◆ **Extracted material**:
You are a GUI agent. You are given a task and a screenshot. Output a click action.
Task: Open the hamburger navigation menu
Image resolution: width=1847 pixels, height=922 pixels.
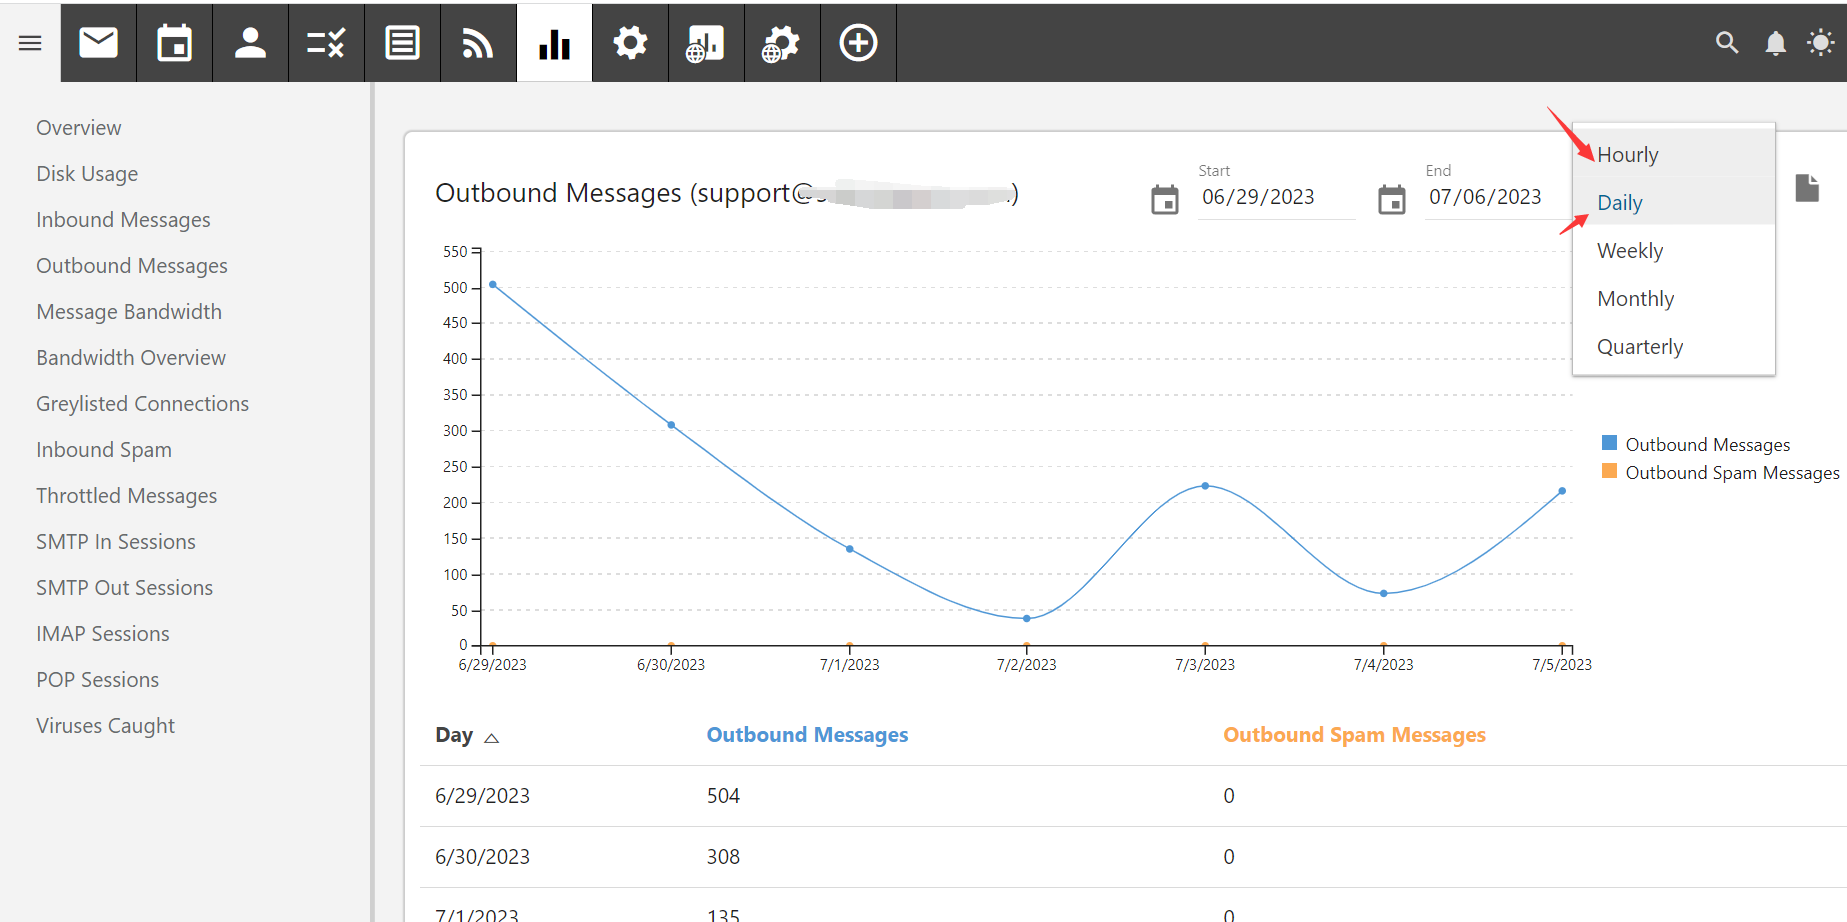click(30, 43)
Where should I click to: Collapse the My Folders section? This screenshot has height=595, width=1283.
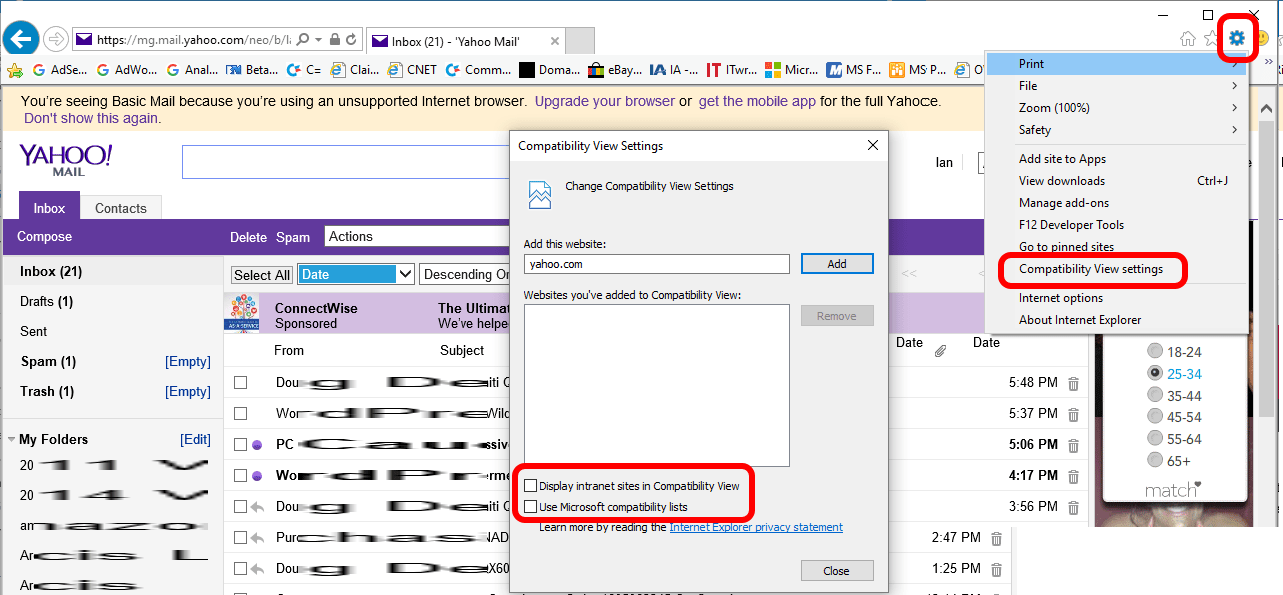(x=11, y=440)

◆ **Description of the task**:
For each line above, output its wording exactly and leave out any picture.

◆ **Answer**:
You are a GUI agent. You are given a task and a screenshot. Output a click action.
Task: Open the hamburger navigation menu
Image resolution: width=1847 pixels, height=922 pixels.
click(30, 43)
Where should I click to: Collapse the My Folders section? This screenshot has height=595, width=1283.
(x=11, y=440)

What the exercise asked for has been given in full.